Patty was laughing, bouncing her daughter on her lap.

“They’re really cute,” Elm said.

“Cleo has suddenly developed a mouth on her like a sailor,” Patty said. “I think she’s getting it from the nanny. It’s not bad words, really, just, like, a bad attitude.”

“Does it come with eye rolling? Sometimes I say something so stupid that Moira can barely deign to roll her eyes.”

“God, they’re such teenagers already.… Hey, are you expecting?”

Elm blushed. “Yes, how did you …?”

“You keep fanning yourself. The last time I was that hot I was pregnant.”

“Yeah. I’m eleven weeks.”

“Congratulations!” Patty said. She wrapped her arms around her baby to clap at the end of the first number.

“We’re not really telling anyone yet, so … I’m getting a CVS next week. I figured after that …”

So far Elm felt completely different than she had during her other pregnancies. She hadn’t even known she was pregnant until her sixth week the first time, and when she found out she’d had more energy than she could ever remember having.

Michel had explained to her in his slithering accent. “The embryo is the same, but your body’s reaction to it cannot be predicted. You are how old now, forty-three? It is not the same, having a baby at thirty-four and forty-three. Also you maybe eat now differently? Different stress? All these affect the reaction to the pregnancy. You can only expect the same result, not the same process.”

She had had to switch OBs again, and she pretended to this one that she’d just gotten new insurance and was having trouble getting her previous medical records transferred. He, of course, suspected nothing. “Seems healthy,” he said. Elm always wondered if it took practice to be able to speak to someone while your hand was inside her, but all doctors seemed to take it in stride, commenting about the weather or summer camp with their finger up her vagina or palpating her breasts.
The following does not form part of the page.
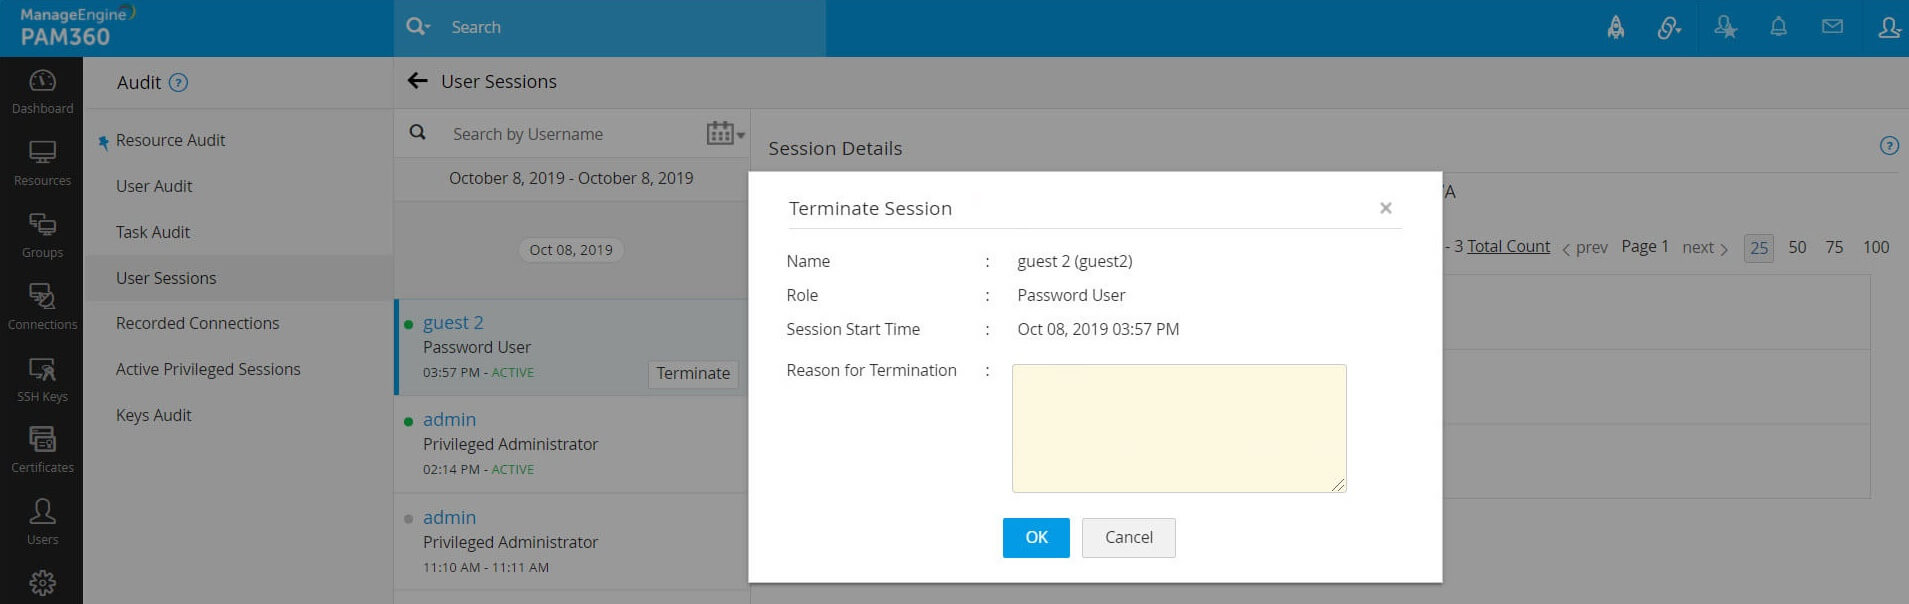Open the Resources icon in sidebar
1909x604 pixels.
(x=42, y=163)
Maybe it was a course they took, and Elm giggled to think of a classroom full of young med students chatting while patients tried not to move under their fingers.
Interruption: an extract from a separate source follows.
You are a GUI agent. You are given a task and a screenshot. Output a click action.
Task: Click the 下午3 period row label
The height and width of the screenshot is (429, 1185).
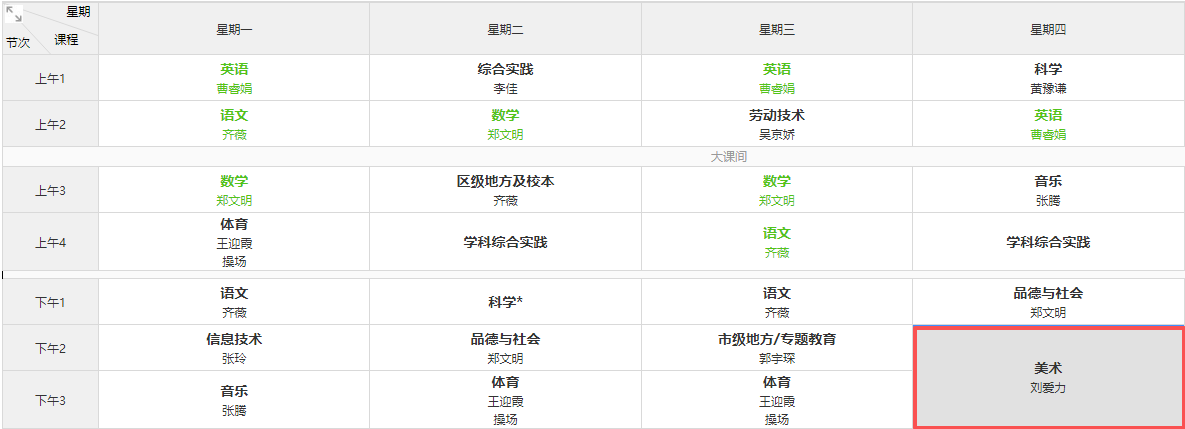click(50, 400)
Michel had insisted on the slightly risky CVS procedure, though her own gynecologist left it up to her. “Really, it’s your choice. You know the risk statistics, though they’re lower than the national average in New York and even lower in our practice.” How like New Yorkers, Elm thought, to consider themselves in a different data category than the rest of the United States. “But you are over thirty-five, so it is indicated.” Michel, meanwhile, had said that there was evidence, “anecdotal, not scientific,” of increased genetic mutations in clones. Diseases that hadn’t occurred to Elm, like Fragile X and DiGeorge syndrome, which occur in utero after conception as cells replicate.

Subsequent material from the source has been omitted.